When it comes to choosing the best keyboard, or best gaming keyboard, there’s already what seems like a million options out there — surely there’s something there for everyone, right? So why would anyone go through the effort, time, and expense of building their own?
The answer to that question isn’t quite a one-part answer of “it’s cheaper,” because unlike building your own PC, building a keyboard generally isn’t cheaper than buying an off-the-shelf model — in fact, it’s often (but not always) quite a lot more expensive, with plenty of examples making planks like Logitech’s $250 G915 look like a bargain.
It’s all about the design and the journey of creating something that is unique to you. And unlike a lot of creative hobbies, building a keyboard can be oddly practical, as essentially, you’re creating the perfect tool for your PC use, whether that’s for gaming, general web-browsing, office work, or programming.
When building a custom keyboard, it all starts with the layout. One of the most popular reasons for building a keyboard is because you want a plank with a specific layout and feature set, and what you’re looking for simply isn’t out there — and a full-size 104-key plank is just too much with too many unused keys. For example, you might have run into that perfect layout 65% keyboard, but despise the switches on it.
But there are multiple ways of going about making a keyboard — and it’s all about choosing what you find important, how much money you’re willing to spend, and how much time you’re willing to devote to the project.
For example, take this keyboard that a programmer friend of mine made. As a basic frame, he grabbed a Noppoo Nano 75-S keyboard with Noppoo Blue switches — a layout that he adored for its compact but complete feature set, and with a brilliant clicky switch. But he didn’t like the plastic shroud, color, nor the keycaps one bit.

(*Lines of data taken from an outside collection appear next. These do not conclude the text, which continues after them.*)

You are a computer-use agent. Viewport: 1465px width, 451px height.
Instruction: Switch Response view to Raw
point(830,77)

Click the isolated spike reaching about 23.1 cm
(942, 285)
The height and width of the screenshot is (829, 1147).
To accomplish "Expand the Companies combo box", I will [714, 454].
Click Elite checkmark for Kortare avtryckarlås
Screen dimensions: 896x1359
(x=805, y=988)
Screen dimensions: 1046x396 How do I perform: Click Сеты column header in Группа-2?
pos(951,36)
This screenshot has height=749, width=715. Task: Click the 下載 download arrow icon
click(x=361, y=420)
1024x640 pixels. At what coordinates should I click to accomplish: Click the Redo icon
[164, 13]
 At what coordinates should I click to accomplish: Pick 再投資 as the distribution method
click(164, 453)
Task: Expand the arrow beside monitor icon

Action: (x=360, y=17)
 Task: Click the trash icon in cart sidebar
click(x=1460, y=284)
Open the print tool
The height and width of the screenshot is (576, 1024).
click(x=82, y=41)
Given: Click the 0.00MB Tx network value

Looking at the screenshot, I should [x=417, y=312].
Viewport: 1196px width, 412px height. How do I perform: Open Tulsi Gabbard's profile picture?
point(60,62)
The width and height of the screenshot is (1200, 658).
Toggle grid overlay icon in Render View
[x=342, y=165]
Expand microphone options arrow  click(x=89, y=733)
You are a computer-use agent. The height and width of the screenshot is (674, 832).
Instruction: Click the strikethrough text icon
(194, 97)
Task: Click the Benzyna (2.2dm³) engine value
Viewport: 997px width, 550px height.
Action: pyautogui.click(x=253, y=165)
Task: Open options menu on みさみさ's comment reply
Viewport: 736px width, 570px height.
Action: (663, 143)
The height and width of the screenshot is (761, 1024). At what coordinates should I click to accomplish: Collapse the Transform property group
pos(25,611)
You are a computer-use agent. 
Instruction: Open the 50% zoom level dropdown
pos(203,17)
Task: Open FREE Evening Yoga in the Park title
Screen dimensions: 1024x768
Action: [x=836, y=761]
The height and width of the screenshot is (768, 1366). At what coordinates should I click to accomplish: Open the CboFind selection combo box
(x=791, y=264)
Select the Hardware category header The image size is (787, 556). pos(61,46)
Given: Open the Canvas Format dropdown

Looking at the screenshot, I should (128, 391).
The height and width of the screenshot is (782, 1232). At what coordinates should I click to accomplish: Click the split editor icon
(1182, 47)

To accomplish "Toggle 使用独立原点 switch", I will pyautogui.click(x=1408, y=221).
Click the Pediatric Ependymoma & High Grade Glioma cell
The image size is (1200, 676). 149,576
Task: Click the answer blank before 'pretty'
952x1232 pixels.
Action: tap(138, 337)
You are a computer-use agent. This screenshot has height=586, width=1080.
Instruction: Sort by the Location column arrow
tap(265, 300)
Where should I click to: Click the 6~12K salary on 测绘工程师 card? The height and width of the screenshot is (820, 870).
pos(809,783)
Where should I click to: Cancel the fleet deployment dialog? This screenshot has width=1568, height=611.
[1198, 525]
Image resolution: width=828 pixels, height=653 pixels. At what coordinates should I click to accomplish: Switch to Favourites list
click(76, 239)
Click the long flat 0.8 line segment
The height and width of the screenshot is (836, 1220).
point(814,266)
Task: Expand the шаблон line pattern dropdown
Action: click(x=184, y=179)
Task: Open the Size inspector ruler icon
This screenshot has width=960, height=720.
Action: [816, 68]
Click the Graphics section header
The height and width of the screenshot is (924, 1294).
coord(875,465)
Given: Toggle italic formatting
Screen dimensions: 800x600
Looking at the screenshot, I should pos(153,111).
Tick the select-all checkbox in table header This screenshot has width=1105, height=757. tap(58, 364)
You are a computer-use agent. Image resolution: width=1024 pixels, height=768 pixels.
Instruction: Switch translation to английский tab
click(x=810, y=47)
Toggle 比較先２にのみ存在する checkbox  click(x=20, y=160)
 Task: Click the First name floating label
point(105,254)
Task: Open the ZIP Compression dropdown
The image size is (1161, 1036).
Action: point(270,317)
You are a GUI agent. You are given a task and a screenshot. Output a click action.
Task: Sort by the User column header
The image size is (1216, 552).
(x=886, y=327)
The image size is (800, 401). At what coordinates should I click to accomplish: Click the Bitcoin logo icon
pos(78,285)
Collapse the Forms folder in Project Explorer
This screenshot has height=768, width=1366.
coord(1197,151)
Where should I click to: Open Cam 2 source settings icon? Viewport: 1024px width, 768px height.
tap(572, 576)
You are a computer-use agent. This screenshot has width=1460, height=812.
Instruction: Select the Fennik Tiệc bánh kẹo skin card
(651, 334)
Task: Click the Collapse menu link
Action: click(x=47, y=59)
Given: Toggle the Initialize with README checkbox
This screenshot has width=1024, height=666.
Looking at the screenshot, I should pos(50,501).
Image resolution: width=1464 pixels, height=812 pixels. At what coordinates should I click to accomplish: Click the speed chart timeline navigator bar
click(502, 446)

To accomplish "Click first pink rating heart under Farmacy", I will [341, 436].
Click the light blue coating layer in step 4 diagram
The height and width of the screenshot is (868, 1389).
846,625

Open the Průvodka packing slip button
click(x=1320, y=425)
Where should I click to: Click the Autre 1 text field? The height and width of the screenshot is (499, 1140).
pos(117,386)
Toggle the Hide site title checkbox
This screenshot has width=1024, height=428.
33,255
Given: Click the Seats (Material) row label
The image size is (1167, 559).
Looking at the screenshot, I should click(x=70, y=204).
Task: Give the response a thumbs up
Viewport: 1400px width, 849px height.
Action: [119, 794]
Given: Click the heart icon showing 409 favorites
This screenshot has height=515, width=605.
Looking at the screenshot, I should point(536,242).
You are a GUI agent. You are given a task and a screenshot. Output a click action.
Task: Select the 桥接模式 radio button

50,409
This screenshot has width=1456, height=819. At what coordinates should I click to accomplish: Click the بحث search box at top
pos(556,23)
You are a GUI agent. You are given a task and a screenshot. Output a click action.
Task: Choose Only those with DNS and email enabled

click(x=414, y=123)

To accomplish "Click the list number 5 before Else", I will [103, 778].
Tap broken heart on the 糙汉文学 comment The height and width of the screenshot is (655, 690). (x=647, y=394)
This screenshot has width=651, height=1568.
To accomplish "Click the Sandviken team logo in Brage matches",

So, he tore off the shroud to expose the metal backplate and create the ‘floating key’ look, sanded down the chassis and spray-painted it with a matte-black finish, lubed up the switches for smoother actuation, and replaced the keycaps with white, extra-concave keycaps of much higher quality. That’s not a super-extensive keyboard build, but it is custom, to his wishes, and he ended up using the keyboard for years — and due to the high-quality keycaps, it hardly looks or feels worse for wear.
The end result is a keyboard with a striking look – with the metal backplate exposed and classic-style keycaps, it certainly looks like a homemade bit of kit – but it doesn’t type like it.
In fact, this keyboard typed better than the vast majority of keyboards I’ve ever laid hands on. That’s due in part to the clicky and lubed switches, but mostly due to the high-end SA ‘Ice Cap’ keycaps. Their concave design hugs your fingertips, which feels brilliant. I enjoyed typing on this keyboard quite a lot more than most other planks that come through my office — I kind of want to keep it.
But as much as taking a pre-built keyboard as a basis is a digestible entry to the world of keyboard building, it doesn’t have to end there. I’ve seen keyboards with custom PCB builds by folks with some electric engineering skills, who then built custom backplates, a custom frame perhaps from a pretty kind of wood, integrated a controller, soldered their (modified) switches of choice on, chucked on premium switches, and as a final cherry on top, connected a sleeved, coiled cable in the color of choice for connecting up the system.
Need inspiration? Just look at the r/MechanicalKeyboards subreddit, and you’ll be lost in a sea of ideas.
And it’s in those territories where the cost of things can start to add up — this is a hobby that can get expensive, but it doesn’t have to. But in the end, the keyboard is the main tool you use to interact with your PC on a day-to-day basis, and making it more enjoyable to use can, to a certain extent, be an investment in making your work that bit more enjoyable too.